YOUR GOAL
Write out each record exactly as given, but do not include the pictures.

☆ ☆ ☆

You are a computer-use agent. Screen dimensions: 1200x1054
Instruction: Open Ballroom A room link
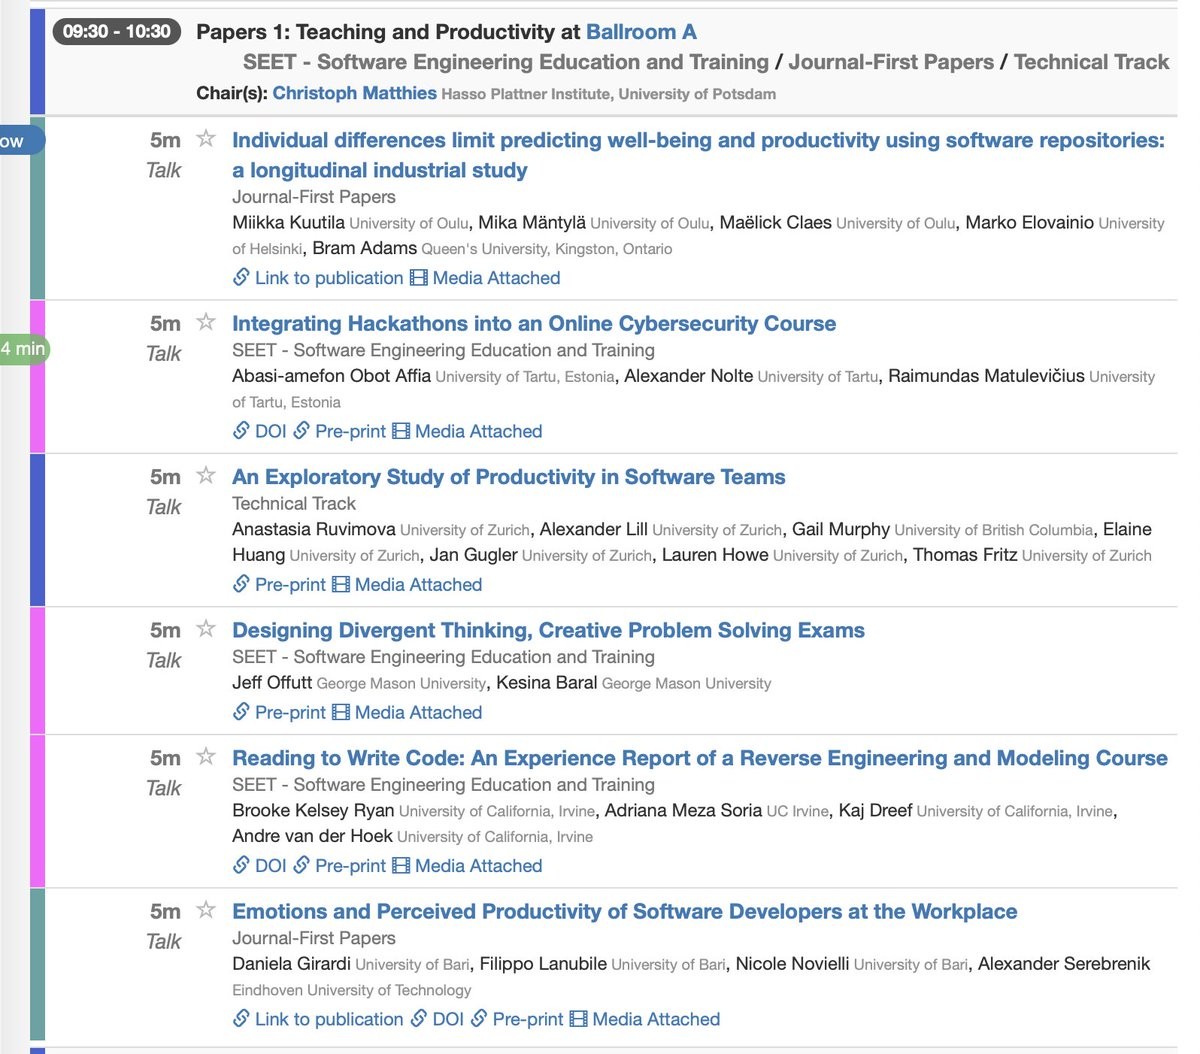tap(641, 32)
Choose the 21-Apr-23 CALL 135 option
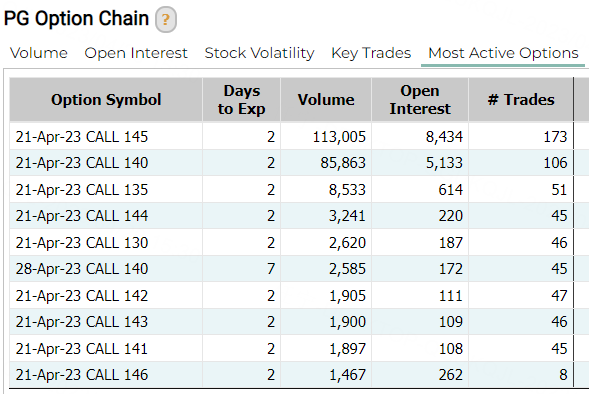The width and height of the screenshot is (589, 394). (x=82, y=190)
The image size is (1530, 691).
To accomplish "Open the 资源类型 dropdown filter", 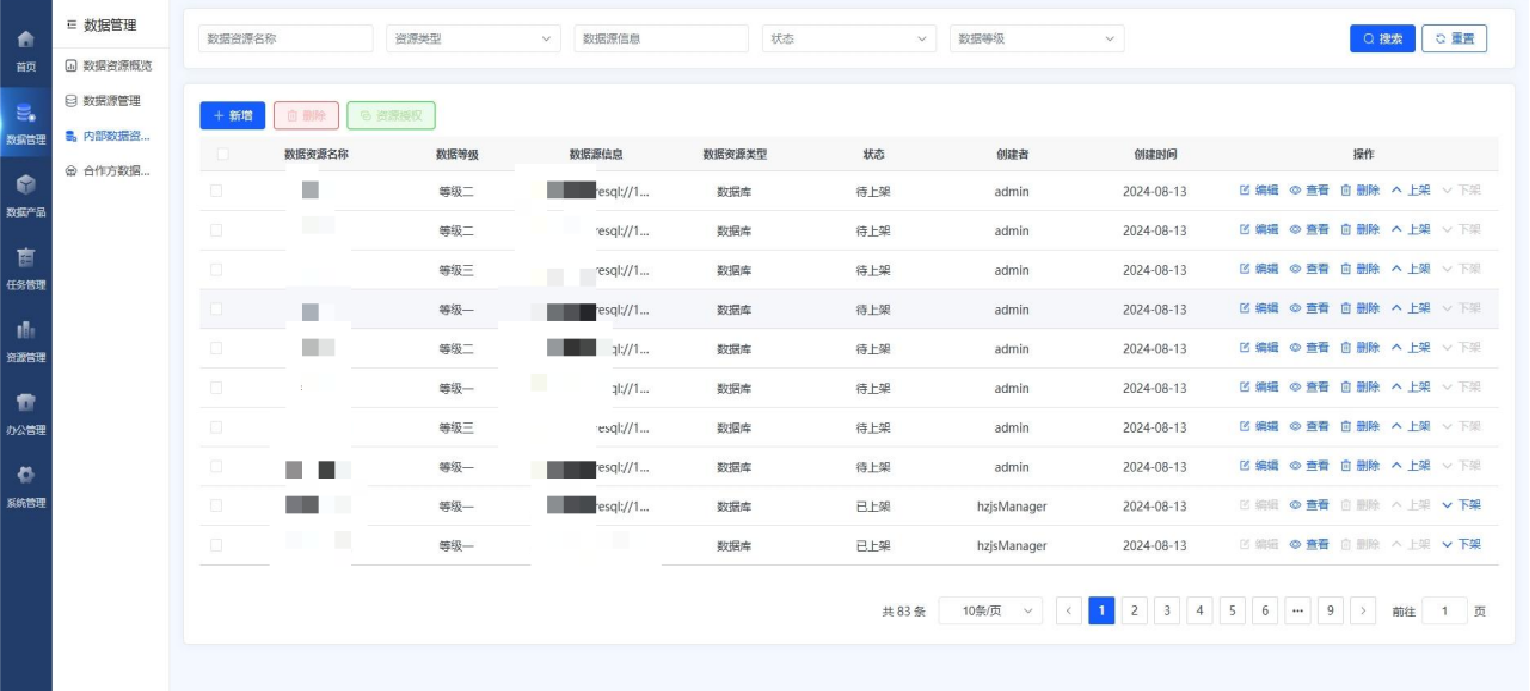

☆ ☆ ☆

ANSWER SPACE
You are a computer-use agent. Screen dimensions: 1200x1054
Instruction: Open Ballroom A room link
tap(641, 32)
Choose the 21-Apr-23 CALL 135 option
The width and height of the screenshot is (589, 394). (x=82, y=190)
The image size is (1530, 691).
To accomplish "Open the 资源类型 dropdown filter", 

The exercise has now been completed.